NATO countries scrambled fighter jets early on Sunday, according to the Polish military, after a Ukrainian official said Moscow had launched its largest-scale air attack on the country in more than three years.
Poland’s Operational Command said its fighter jets, along with other NATO aircraft, were scrambled with ground-based air defenses and reconnaissance systems put on the “highest state of readiness” after Russia launched overnight attacks on Ukrainian soil.
Warsaw’s military said in a later statement NATO aircraft had finished operations after the “level of threat from missile strikes by Russian aviation on Ukrainian territory” reduced. No Russian missiles or drones entered Polish airspace, the command said.

An F-16 fighter jet takes part in the NATO Air Shielding exercise near the air base in Lask, central Poland on October 12, 2022.
An F-16 fighter jet takes part in the NATO Air Shielding exercise near the air base in Lask, central Poland on October 12, 2022.
RADOSLAW JOZWIAK/AFP via Getty Images
Ukrainian authorities said Russia had launched 477 drones and decoys, as well as 60 missiles of various types, at Ukraine overnight. The country’s air force said it had shot down 211 drones with another 225 straying before hitting their targets. Air defenses intercepted one of the short-range ballistic missiles, four of the Kalibr cruise missiles and 33 Kh-101 missiles, according to the military.
The attacks into Sunday were the largest airstrikes on Ukraine of more than three years of full-scale war in the country in terms of number of incoming threats, Colonel Yuriy Ignat, an official with Ukraine’s air force, confirmed to Newsweek.
Russian missile and drone attacks on Ukraine have occasionally spilled over into NATO nations like Poland and Romania, which border Ukraine.
NATO members are collectively obliged to respond to attacks on alliance nations with full force.
Drones and missiles entering NATO airspace have not been treated as attacks on the alliance so far, but Polish authorities have repeatedly scrambled aircraft because of Moscow’s aerial attacks on Ukraine.
British and Swedish aircraft arrived in Poland in early April to take up a several-month rotation of NATO air policing in the eastern European country.
Ukrainian authorities in the western Lviv and Volyn regions, bordering Poland, reported air alerts overnight into Sunday, but no casualties. Lviv Mayor Andriy Sadovyi said overnight “a massive attack on the western regions of Ukraine is underway,” targeting critical infrastructure.
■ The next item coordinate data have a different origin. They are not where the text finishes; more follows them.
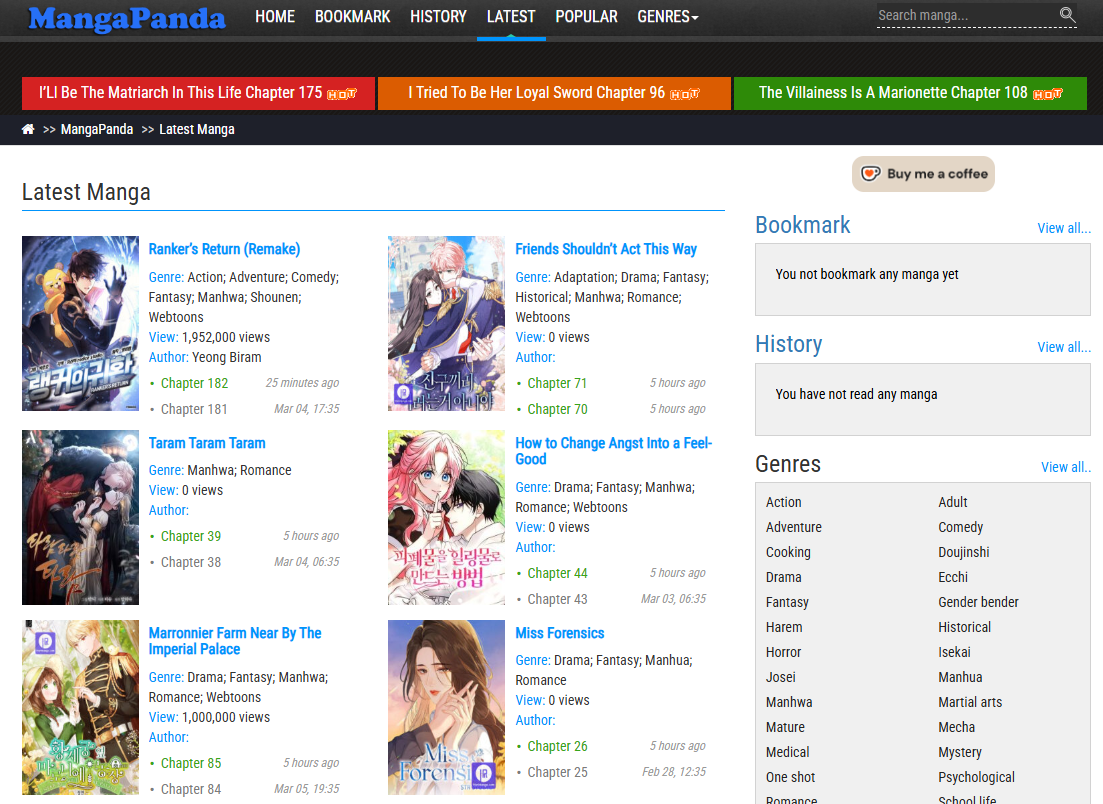This screenshot has width=1103, height=804.
Task: Go to the Bookmark nav item
Action: 352,17
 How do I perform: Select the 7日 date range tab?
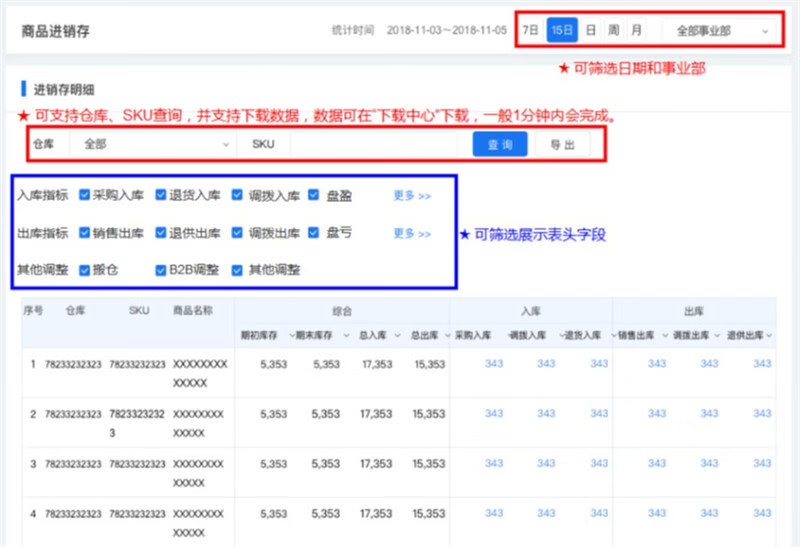click(x=530, y=31)
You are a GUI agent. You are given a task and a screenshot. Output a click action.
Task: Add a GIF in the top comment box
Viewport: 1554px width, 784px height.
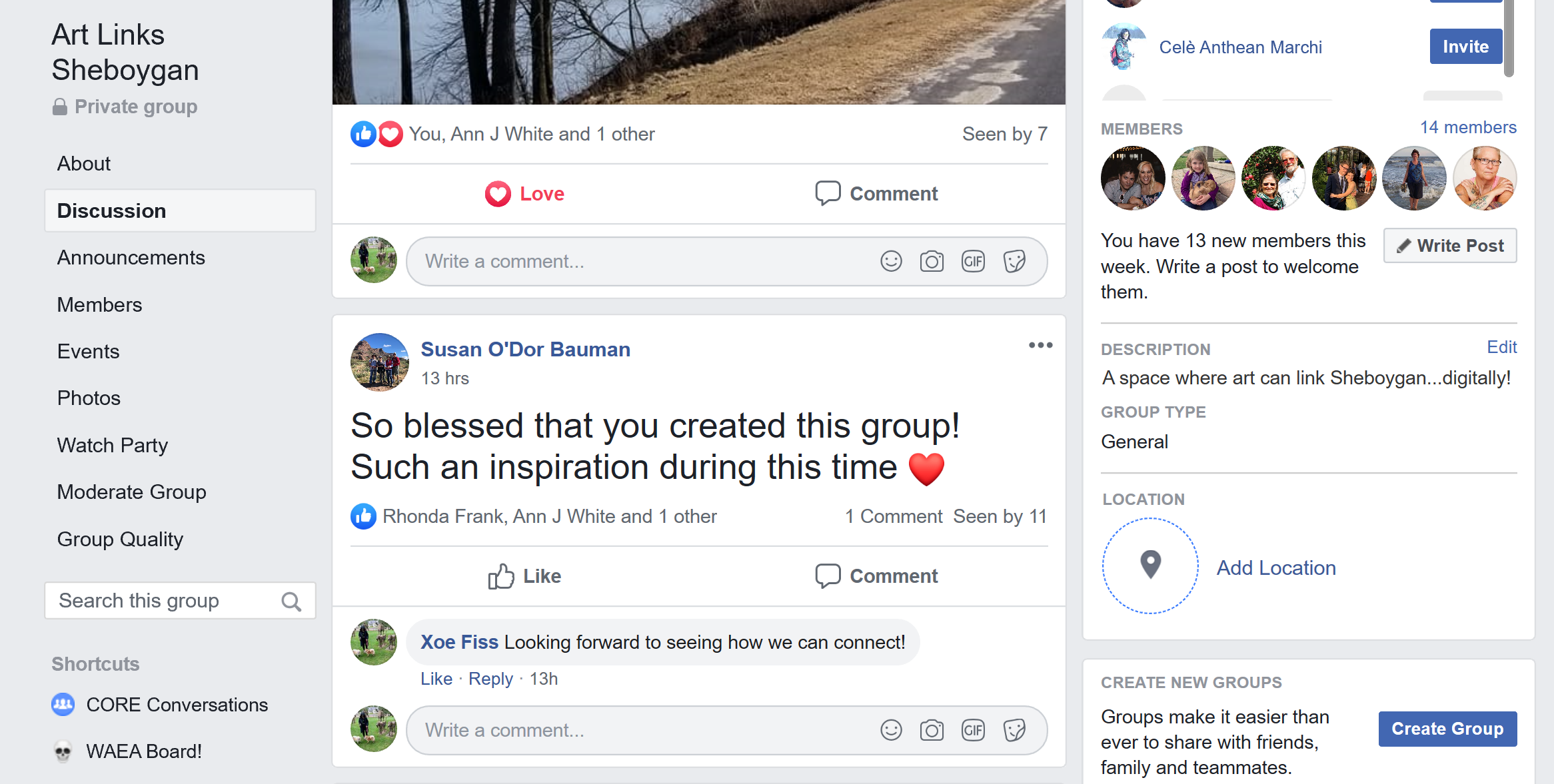click(973, 261)
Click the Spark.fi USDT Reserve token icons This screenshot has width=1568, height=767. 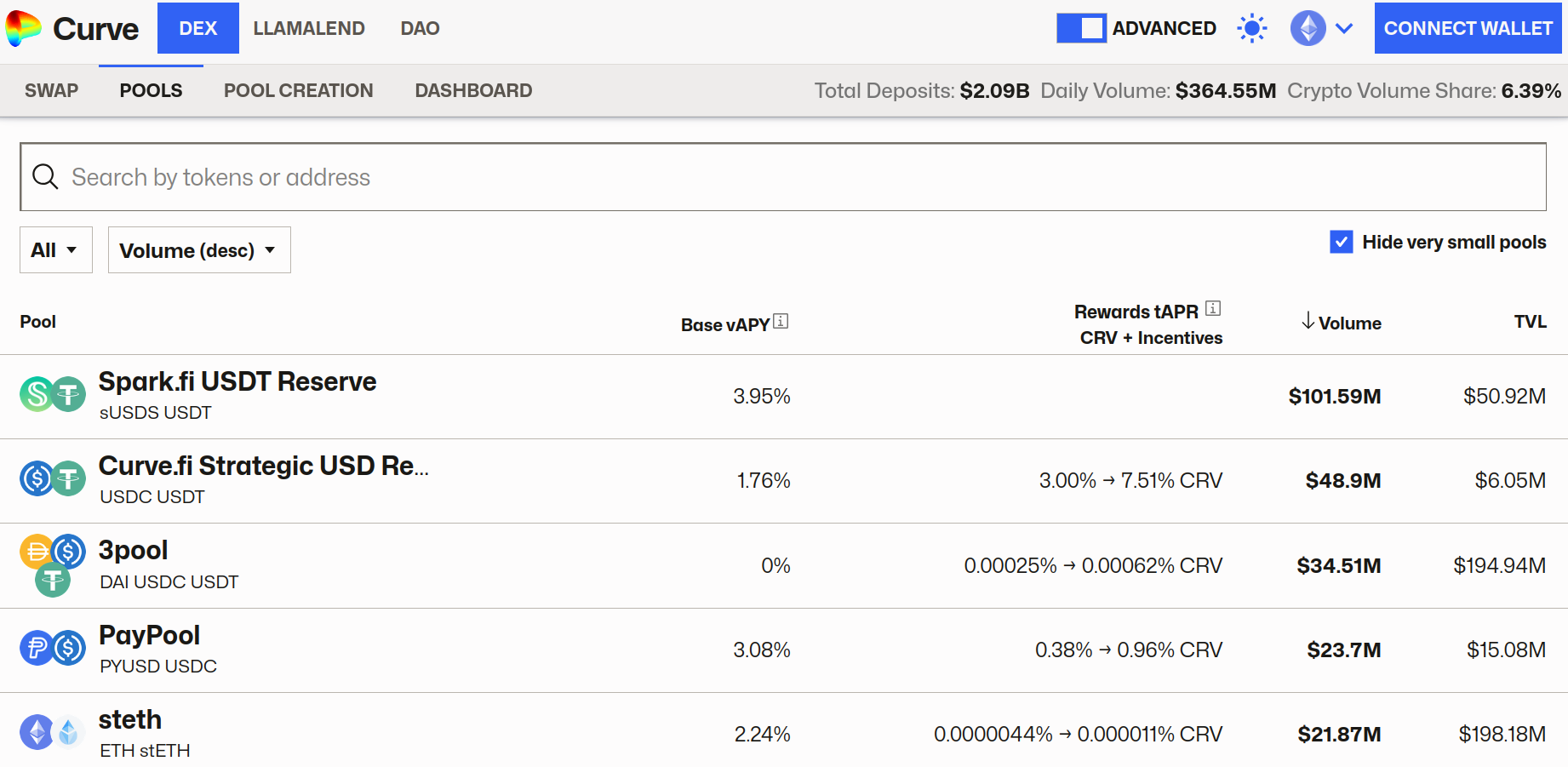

Ukraine’s President, Volodymyr Zelensky, said a child had been injured in the central Ukrainian city of Smila, adding that Russia was “targeting everything that sustains life.” Ukraine’s state emergency service said five other people were injured in Smila, with a college and three other buildings damaged.
“They struck energy facilities, infrastructure, and residential areas,” Andriy Yermak, the head of Zelensky’s office, said in a post to social media.
Russia’s Defense Ministry said in a statement it had launched a “massive strike with high-precision long-range air, sea and land-based weapons,” including Kinzhal hypersonic missiles. Ukraine’s air force said Russia had fired 4 Kinzhal missiles from the airspace above its Tambov region, southeast of Moscow.
Moscow said it had targeted facilities propping up Ukraine’s military industry and the country’s oil refineries.
Ukrainian officials said an F-16 fighter jet pilot, named as Lieutenant Colonel Maksym Ustimenko, was killed while intercepting multiple targets. Zelensky said he had ordered a full investigation into Ustimenko’s death, adding: “I am grateful to everyone who is defending Ukraine.”
At least two other Ukrainian pilots have died operating F-16s since last summer.
Russia fired more than 114 missiles, over 1,270 drones and close to 1,100 glide bombs at Ukraine in the past week, Zelensky said.